WHAT THE TASK ASKS: Please provide the entries below again, word for word.

DATA FOR THIS TASK:
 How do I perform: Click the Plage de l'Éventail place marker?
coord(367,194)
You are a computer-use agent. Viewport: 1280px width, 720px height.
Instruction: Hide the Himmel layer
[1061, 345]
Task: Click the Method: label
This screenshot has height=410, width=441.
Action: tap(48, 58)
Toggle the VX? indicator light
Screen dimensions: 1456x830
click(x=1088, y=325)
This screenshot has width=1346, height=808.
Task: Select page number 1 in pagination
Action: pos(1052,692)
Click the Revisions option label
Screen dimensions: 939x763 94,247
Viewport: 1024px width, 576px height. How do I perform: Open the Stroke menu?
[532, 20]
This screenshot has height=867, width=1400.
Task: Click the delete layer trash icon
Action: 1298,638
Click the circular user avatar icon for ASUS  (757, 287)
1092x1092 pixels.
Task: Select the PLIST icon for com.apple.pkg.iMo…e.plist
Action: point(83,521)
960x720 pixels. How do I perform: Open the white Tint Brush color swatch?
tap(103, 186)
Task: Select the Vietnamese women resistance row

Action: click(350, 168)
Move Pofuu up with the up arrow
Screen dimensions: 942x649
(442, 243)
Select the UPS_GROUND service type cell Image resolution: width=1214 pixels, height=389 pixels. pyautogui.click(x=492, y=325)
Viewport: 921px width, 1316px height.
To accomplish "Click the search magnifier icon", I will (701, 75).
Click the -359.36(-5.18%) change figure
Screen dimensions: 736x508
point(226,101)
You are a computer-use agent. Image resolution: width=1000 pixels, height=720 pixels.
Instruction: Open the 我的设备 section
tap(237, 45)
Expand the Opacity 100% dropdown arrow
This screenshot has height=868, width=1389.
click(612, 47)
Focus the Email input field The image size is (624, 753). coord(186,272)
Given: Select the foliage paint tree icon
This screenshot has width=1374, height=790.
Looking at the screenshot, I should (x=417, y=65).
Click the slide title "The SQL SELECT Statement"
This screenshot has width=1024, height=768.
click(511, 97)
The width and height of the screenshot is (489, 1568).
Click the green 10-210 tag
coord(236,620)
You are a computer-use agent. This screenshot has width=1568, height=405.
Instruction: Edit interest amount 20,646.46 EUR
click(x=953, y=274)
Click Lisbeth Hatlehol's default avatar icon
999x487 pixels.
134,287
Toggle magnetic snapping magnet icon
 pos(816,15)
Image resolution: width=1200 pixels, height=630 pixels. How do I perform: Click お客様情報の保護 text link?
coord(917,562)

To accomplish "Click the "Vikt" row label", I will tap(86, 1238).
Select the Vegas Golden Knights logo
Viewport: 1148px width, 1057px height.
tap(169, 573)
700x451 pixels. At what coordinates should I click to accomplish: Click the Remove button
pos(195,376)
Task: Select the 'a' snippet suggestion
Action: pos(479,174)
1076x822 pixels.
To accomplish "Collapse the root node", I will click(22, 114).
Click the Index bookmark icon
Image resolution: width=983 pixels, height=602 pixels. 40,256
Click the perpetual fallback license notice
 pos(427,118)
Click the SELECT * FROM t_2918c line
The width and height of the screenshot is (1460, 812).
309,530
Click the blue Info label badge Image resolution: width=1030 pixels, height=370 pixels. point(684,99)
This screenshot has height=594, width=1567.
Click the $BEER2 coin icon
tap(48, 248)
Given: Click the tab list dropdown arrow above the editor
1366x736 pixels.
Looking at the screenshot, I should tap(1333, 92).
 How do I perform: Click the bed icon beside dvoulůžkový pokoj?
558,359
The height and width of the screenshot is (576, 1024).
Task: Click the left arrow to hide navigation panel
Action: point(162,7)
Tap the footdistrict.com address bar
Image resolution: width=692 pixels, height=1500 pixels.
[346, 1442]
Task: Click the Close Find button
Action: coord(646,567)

WRITTEN ANSWER:
 How do I perform: Click the Plage de l'Éventail place marker?
coord(367,194)
You are a computer-use agent. Viewport: 1280px width, 720px height.
Instruction: Hide the Himmel layer
[1061, 345]
Task: Click the Method: label
This screenshot has height=410, width=441.
Action: tap(48, 58)
Toggle the VX? indicator light
Screen dimensions: 1456x830
click(x=1088, y=325)
This screenshot has width=1346, height=808.
Task: Select page number 1 in pagination
Action: pos(1052,692)
Click the Revisions option label
Screen dimensions: 939x763 94,247
Viewport: 1024px width, 576px height. How do I perform: Open the Stroke menu?
[532, 20]
This screenshot has height=867, width=1400.
Task: Click the delete layer trash icon
Action: 1298,638
Click the circular user avatar icon for ASUS  (757, 287)
1092x1092 pixels.
Task: Select the PLIST icon for com.apple.pkg.iMo…e.plist
Action: point(83,521)
960x720 pixels. How do I perform: Open the white Tint Brush color swatch?
tap(103, 186)
Task: Select the Vietnamese women resistance row

Action: click(350, 168)
Move Pofuu up with the up arrow
Screen dimensions: 942x649
(442, 243)
Select the UPS_GROUND service type cell Image resolution: width=1214 pixels, height=389 pixels. pyautogui.click(x=492, y=325)
Viewport: 921px width, 1316px height.
To accomplish "Click the search magnifier icon", I will (701, 75).
Click the -359.36(-5.18%) change figure
Screen dimensions: 736x508
point(226,101)
You are a computer-use agent. Image resolution: width=1000 pixels, height=720 pixels.
Instruction: Open the 我的设备 section
tap(237, 45)
Expand the Opacity 100% dropdown arrow
This screenshot has height=868, width=1389.
click(612, 47)
Focus the Email input field The image size is (624, 753). coord(186,272)
Given: Select the foliage paint tree icon
This screenshot has width=1374, height=790.
Looking at the screenshot, I should (x=417, y=65).
Click the slide title "The SQL SELECT Statement"
This screenshot has width=1024, height=768.
click(511, 97)
The width and height of the screenshot is (489, 1568).
Click the green 10-210 tag
coord(236,620)
You are a computer-use agent. This screenshot has width=1568, height=405.
Instruction: Edit interest amount 20,646.46 EUR
click(x=953, y=274)
Click Lisbeth Hatlehol's default avatar icon
999x487 pixels.
134,287
Toggle magnetic snapping magnet icon
 pos(816,15)
Image resolution: width=1200 pixels, height=630 pixels. How do I perform: Click お客様情報の保護 text link?
coord(917,562)

To accomplish "Click the "Vikt" row label", I will tap(86, 1238).
Select the Vegas Golden Knights logo
Viewport: 1148px width, 1057px height.
tap(169, 573)
700x451 pixels. At what coordinates should I click to accomplish: Click the Remove button
pos(195,376)
Task: Select the 'a' snippet suggestion
Action: pos(479,174)
1076x822 pixels.
To accomplish "Collapse the root node", I will click(22, 114).
Click the Index bookmark icon
Image resolution: width=983 pixels, height=602 pixels. 40,256
Click the perpetual fallback license notice
 pos(427,118)
Click the SELECT * FROM t_2918c line
The width and height of the screenshot is (1460, 812).
309,530
Click the blue Info label badge Image resolution: width=1030 pixels, height=370 pixels. point(684,99)
This screenshot has height=594, width=1567.
Click the $BEER2 coin icon
tap(48, 248)
Given: Click the tab list dropdown arrow above the editor
1366x736 pixels.
Looking at the screenshot, I should tap(1333, 92).
 How do I perform: Click the bed icon beside dvoulůžkový pokoj?
558,359
The height and width of the screenshot is (576, 1024).
Task: Click the left arrow to hide navigation panel
Action: point(162,7)
Tap the footdistrict.com address bar
Image resolution: width=692 pixels, height=1500 pixels.
[346, 1442]
Task: Click the Close Find button
Action: coord(646,567)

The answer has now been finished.